Hofmeyr’s comment is an apt reflection of his limited racist comprehension of the SA political. More worrying is Rapport’s editorial judgement –
— Rubin Adams (@RubinAdams) February 18, 2018
Pelser said that he had published a piece of someone with a view and asked his detractors if his decision had been wrong.
Many on twitter sided with Pelser, arguing that no-one should be censored — no matter how hated their opinion may be.
@MaxduPreez , I also love some of the stuff you write but I’m against your opinion on this, I don’t like Steve either, but I don’t think he or anyone should be censored…..
— Dale Daschner (@DaleDaschner) February 18, 2018
While other tweets challenged the notion that Rapport’s publication of Hofmeyr’s piece was enabling free speech — arguing that it was just feeding fears and insecurities. Radio journalist Ilse Salzwedel tweeted that the Rapport needs to stop feeding the fear of right-wingers.

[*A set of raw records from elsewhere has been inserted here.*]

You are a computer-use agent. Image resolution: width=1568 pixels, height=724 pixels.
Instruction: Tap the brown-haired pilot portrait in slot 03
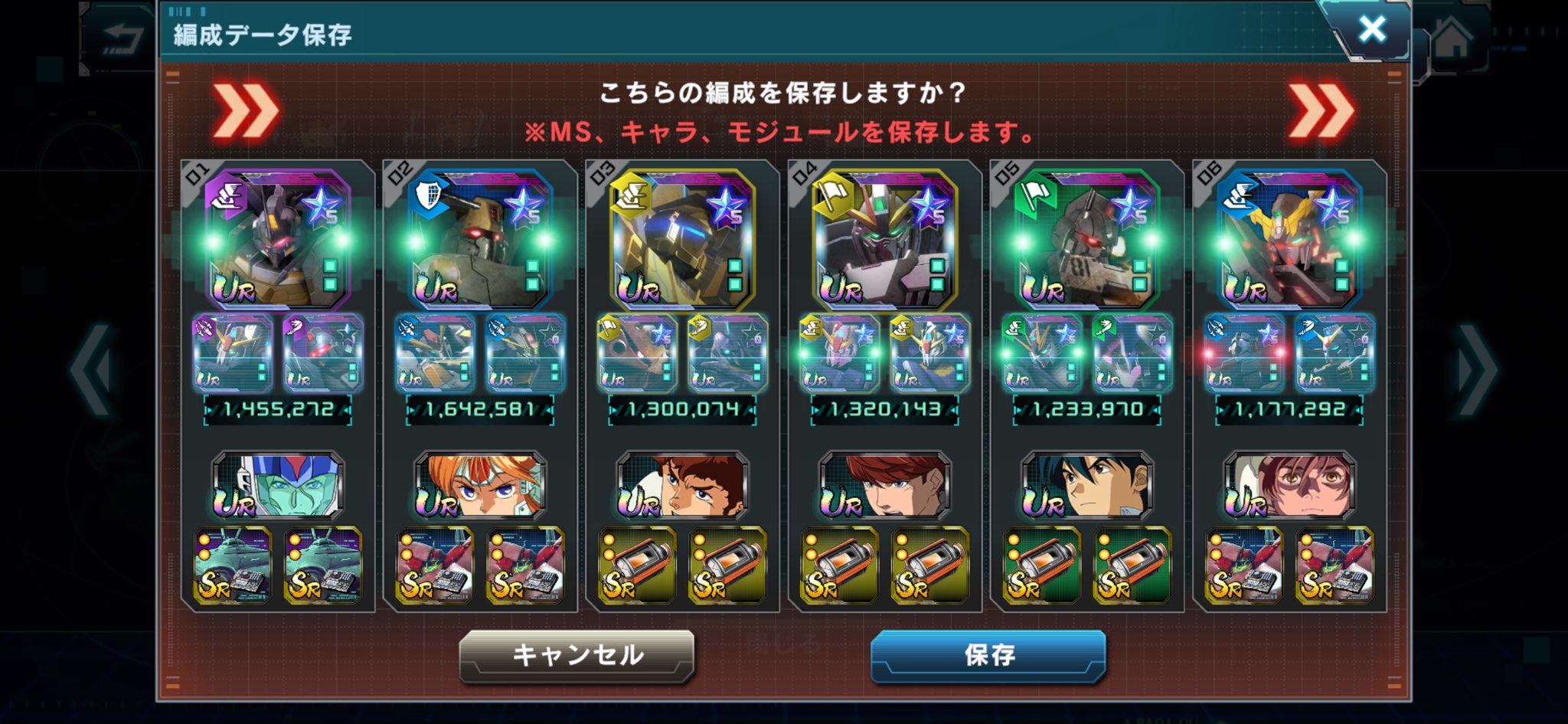point(682,486)
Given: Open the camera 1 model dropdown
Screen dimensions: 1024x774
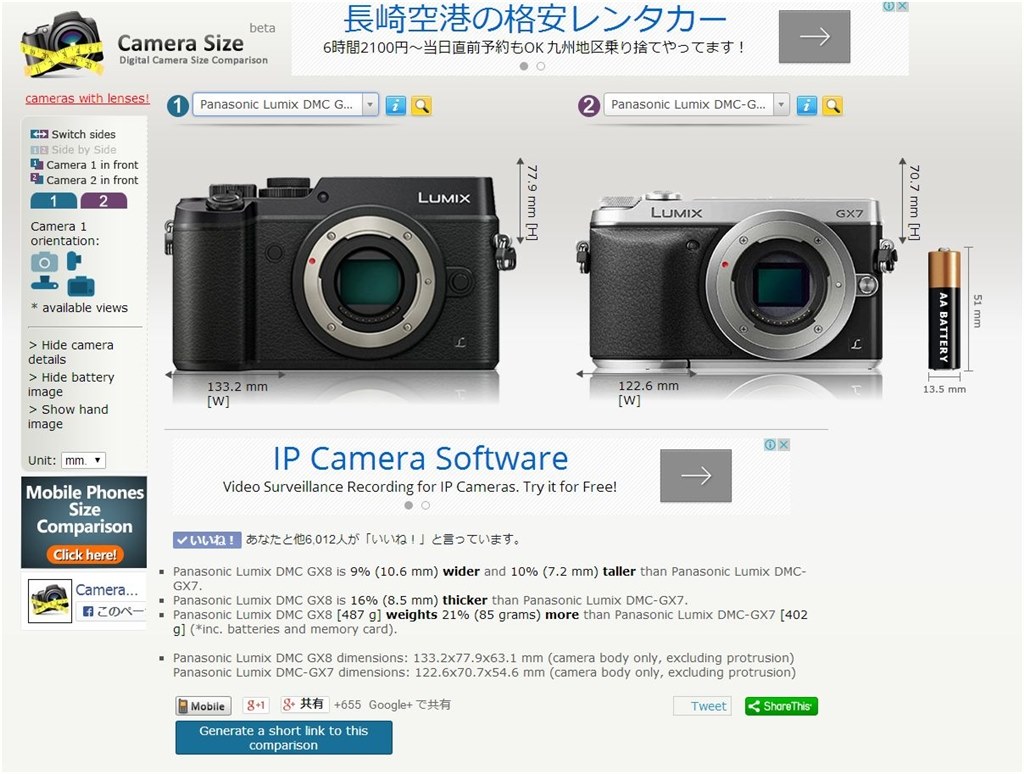Looking at the screenshot, I should [285, 105].
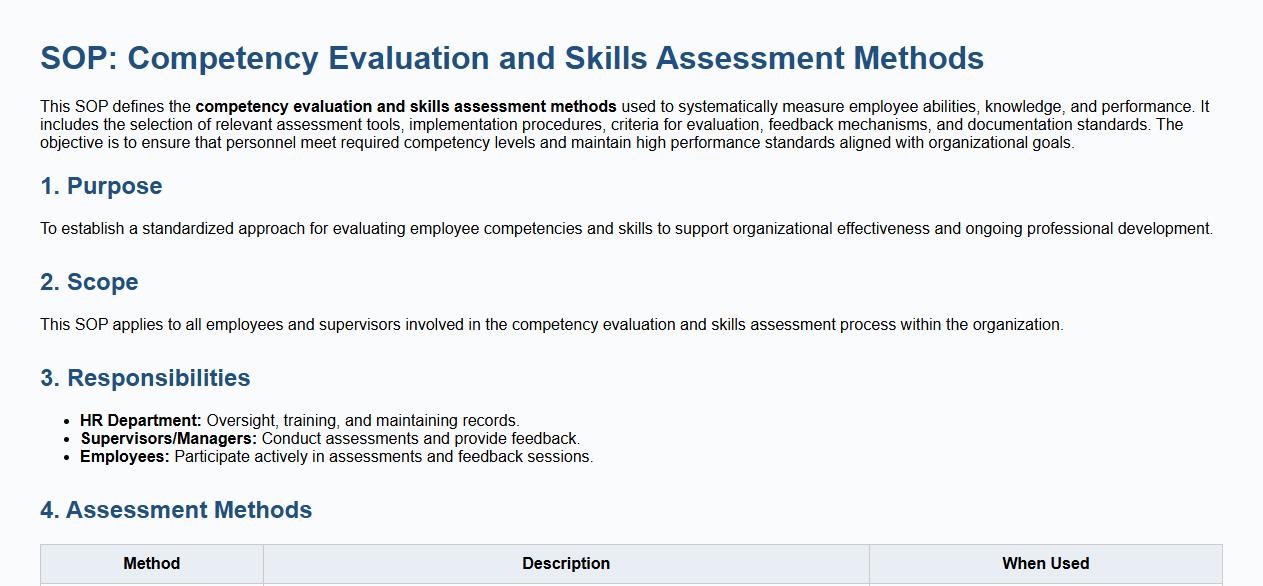The image size is (1263, 586).
Task: Click the bold phrase in the intro paragraph
Action: click(406, 107)
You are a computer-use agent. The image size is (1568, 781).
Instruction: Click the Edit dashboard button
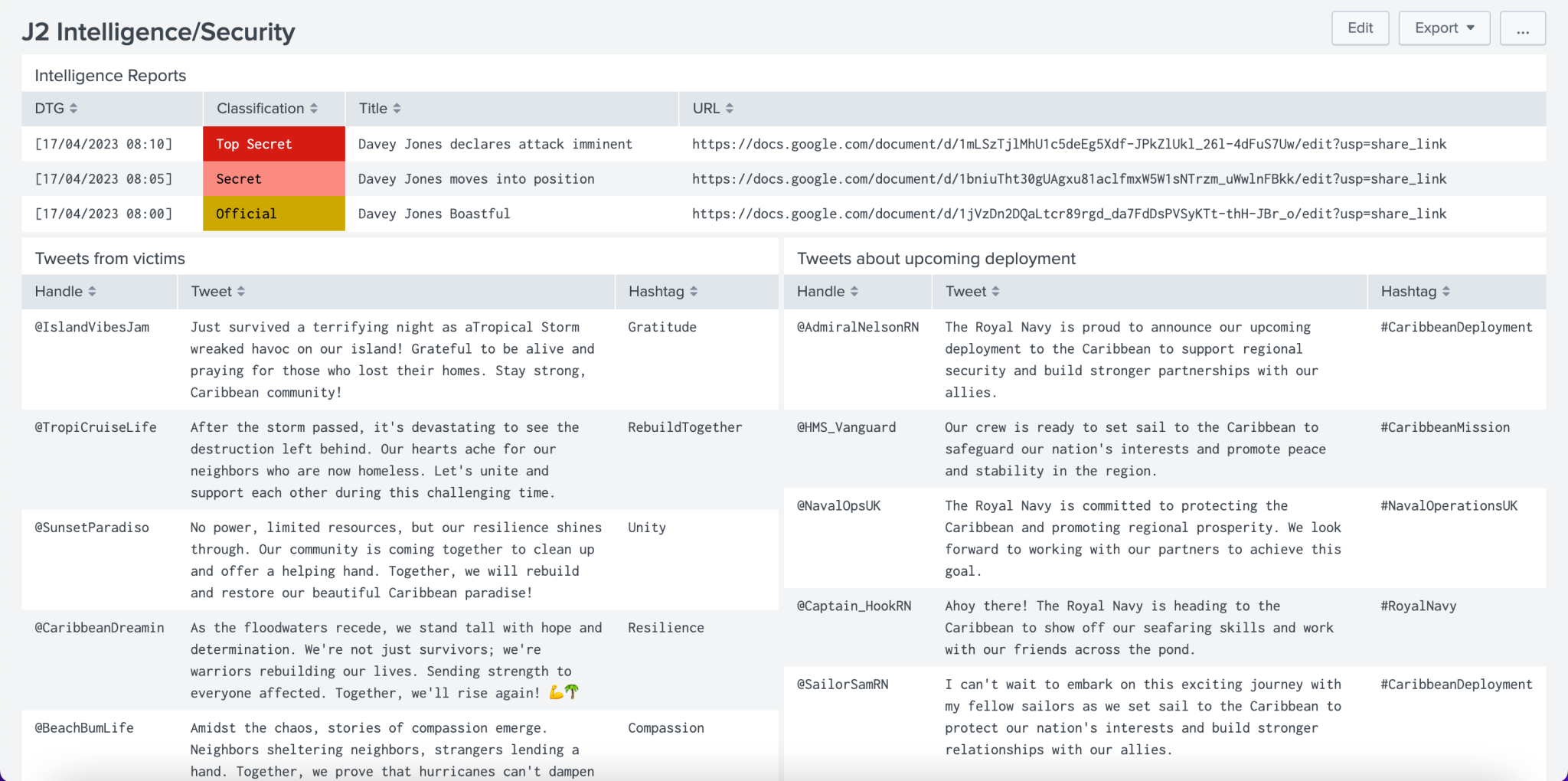click(1360, 28)
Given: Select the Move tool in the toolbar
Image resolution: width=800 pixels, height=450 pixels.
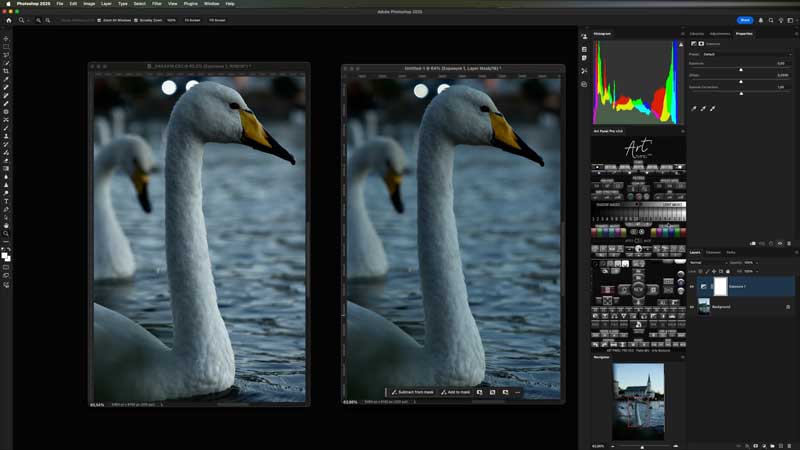Looking at the screenshot, I should [6, 38].
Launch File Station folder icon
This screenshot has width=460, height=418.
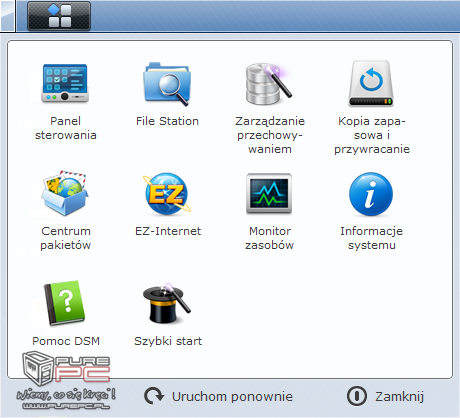click(167, 84)
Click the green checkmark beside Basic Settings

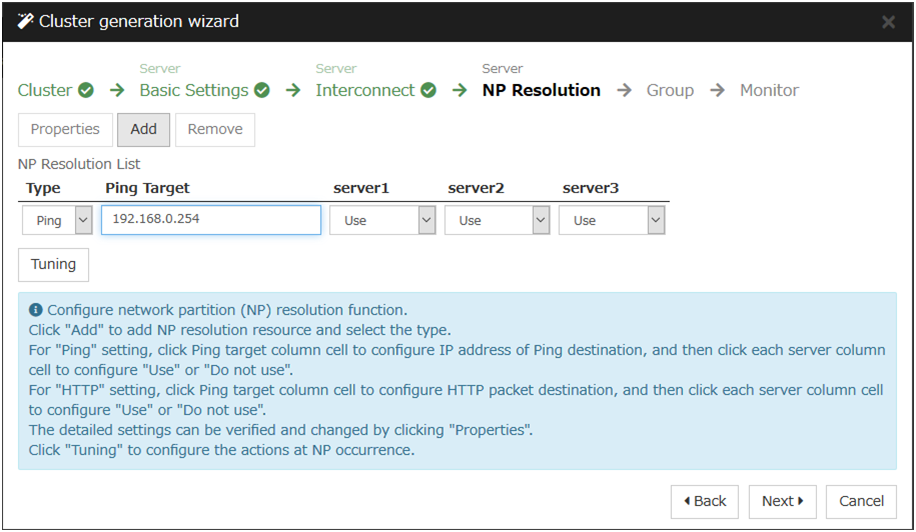(x=262, y=90)
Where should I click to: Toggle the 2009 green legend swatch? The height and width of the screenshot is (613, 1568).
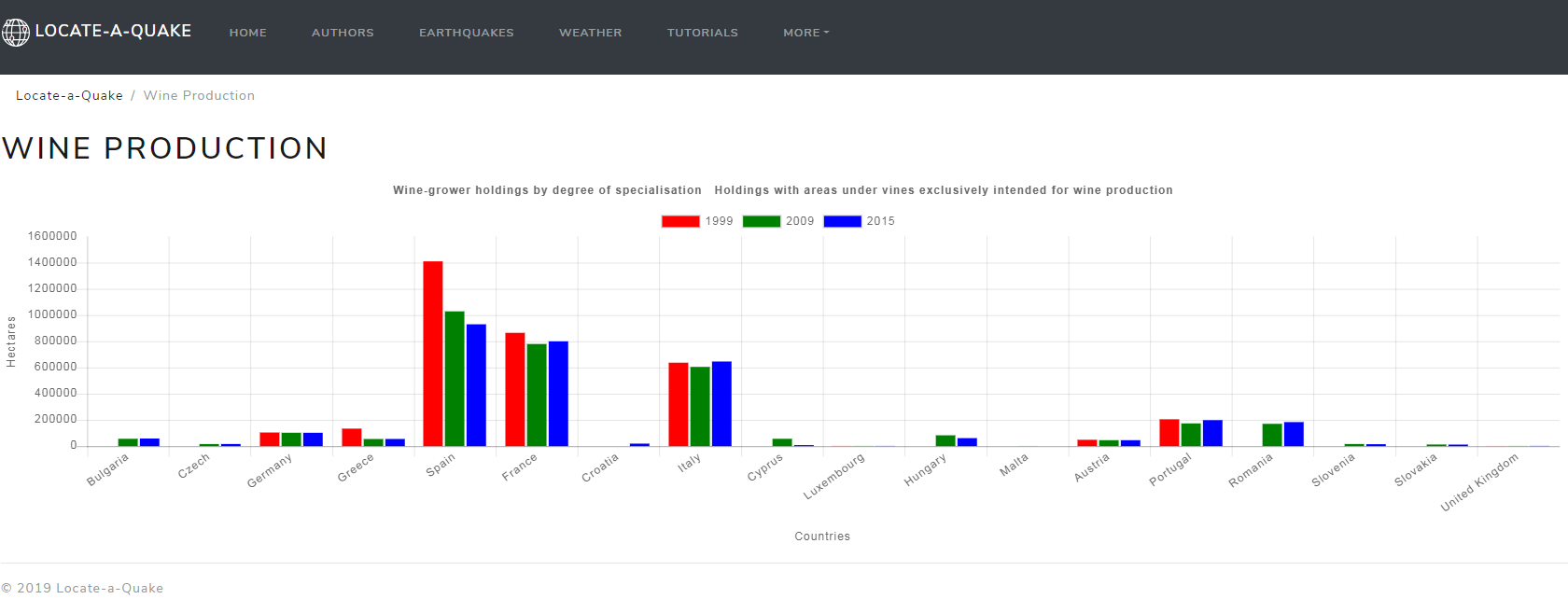(761, 221)
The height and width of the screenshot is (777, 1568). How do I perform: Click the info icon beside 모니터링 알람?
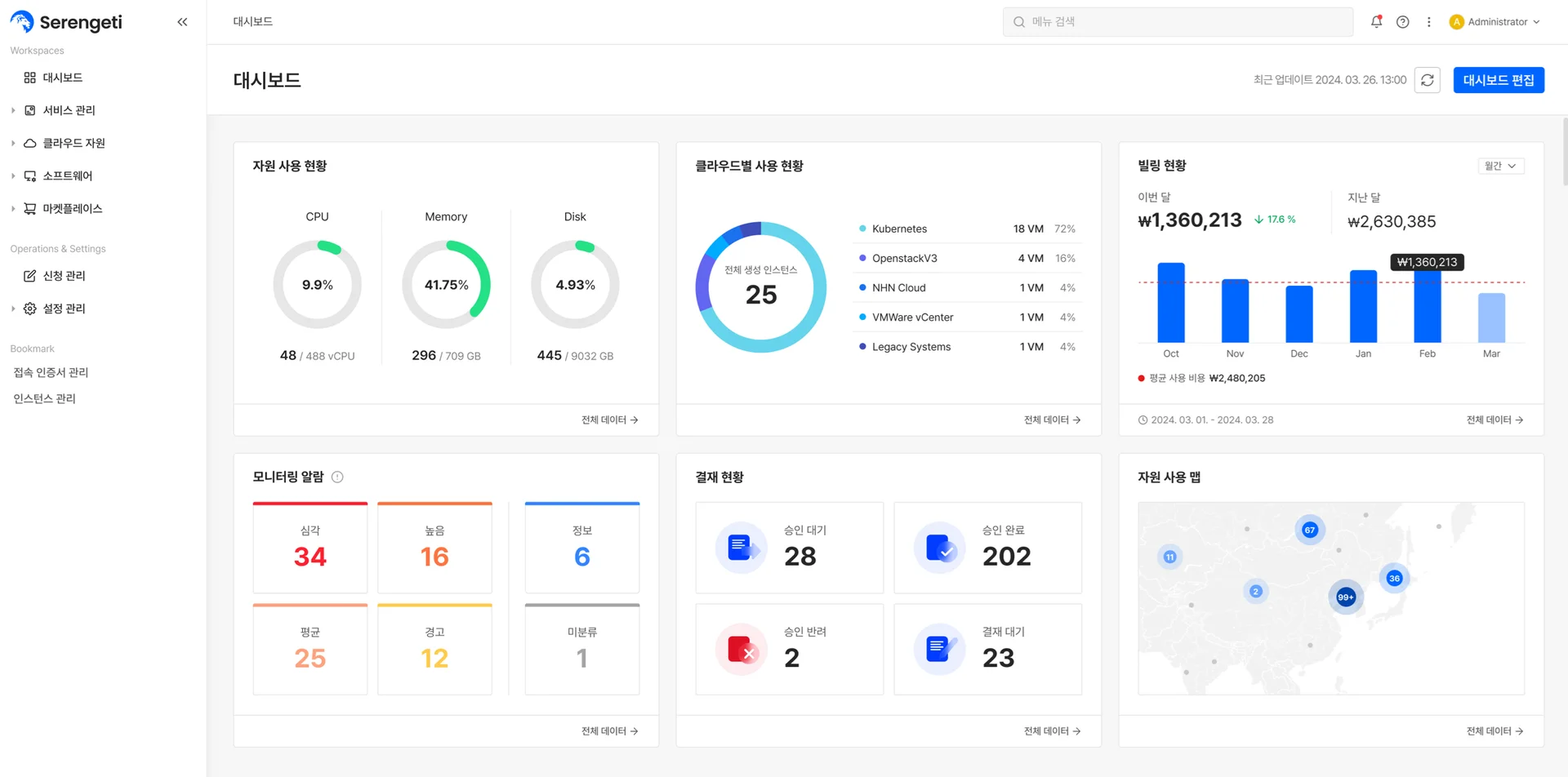point(337,477)
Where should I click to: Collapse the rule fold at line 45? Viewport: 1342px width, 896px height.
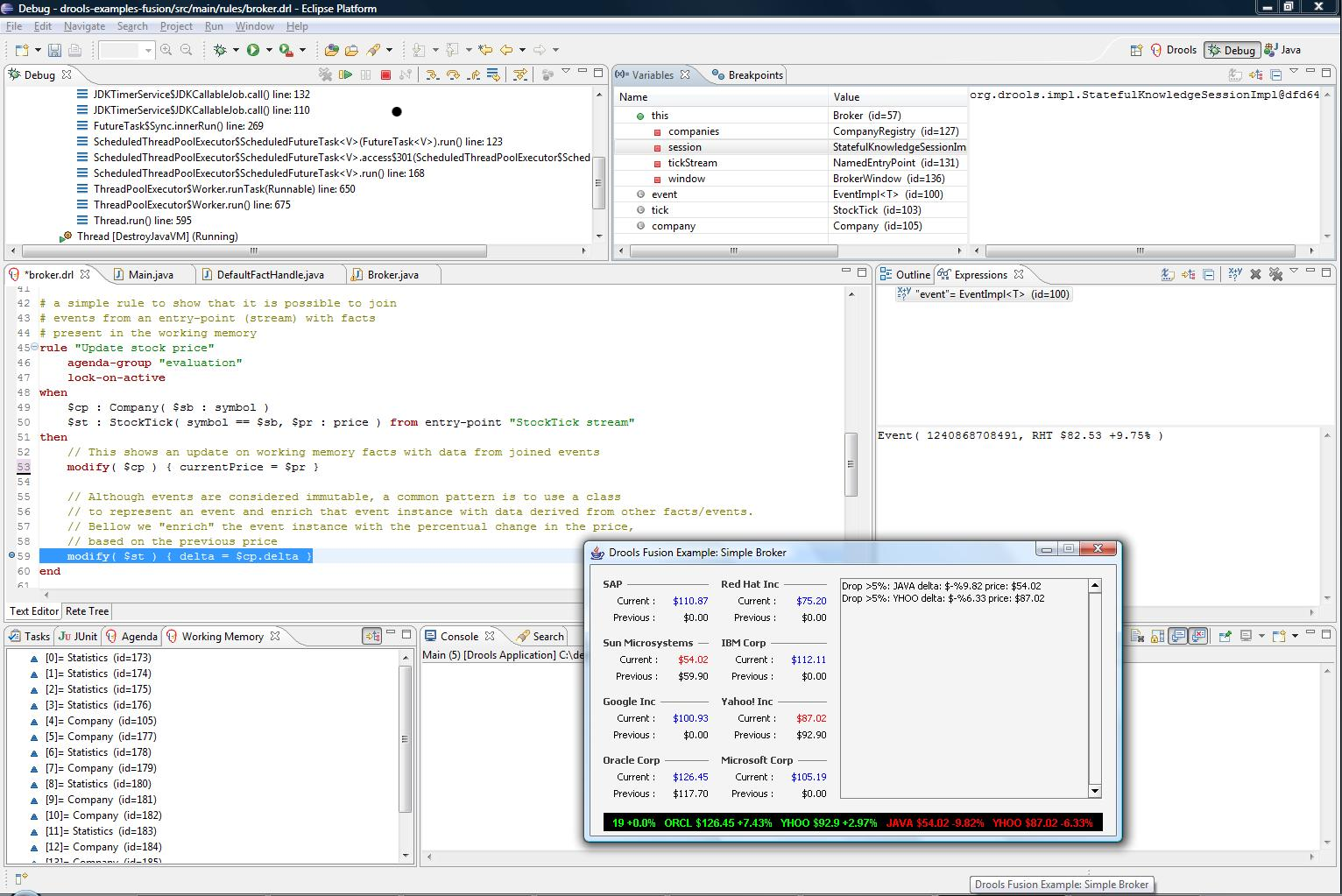click(34, 348)
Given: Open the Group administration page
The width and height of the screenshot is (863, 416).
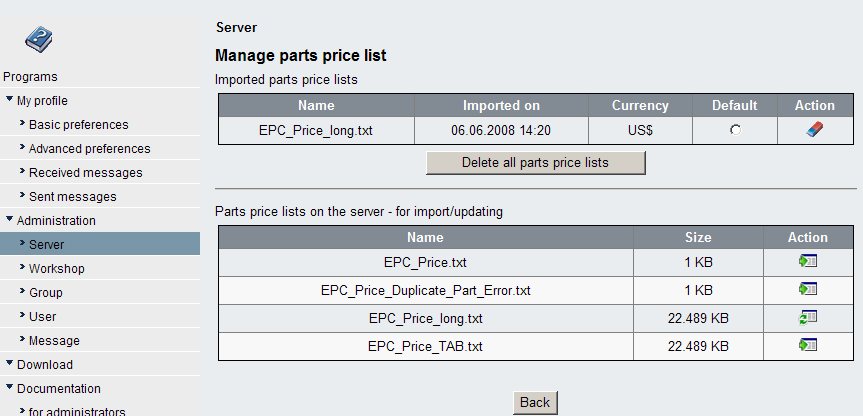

Waldimar, I’m with @MaxduPreez on this one. Take Afrikaans readers forward, not back. And I say this as a fellow journo, somebody actively involved in the fight against a corrupt govt AND a Rapport reader. Stop feeding the fear of rightwingers. All is not lost. We CAN fix SA
— Ilse Salzwedel (@ilsesalzwedel) February 18, 2018
Him spreading his DNA amongst afrikaner folk during his heyday should be considered a war crime. He’s probably dropped the collective intelligence by several IQ points
— Asogan Moodaly (@AsoganMoodaly) February 18, 2018
On Monday morning, Hofmeyr seemingly responded to all the heat by posting his monthly “racist check-in”.
Hi everybody. Just doing my monthly Racist Check-in. pic.twitter.com/UIOq67ZniY
— Steve Hofmeyr (@steve_hofmeyr) February 19, 2018
Despite critique on his piece in Rapport, Krog said that Hofmeyr’s few literary books had “earned him some praise from tough left leaning critics”.
After repeated attempts, the M&G has yet to reach Rapport’s ombudsman.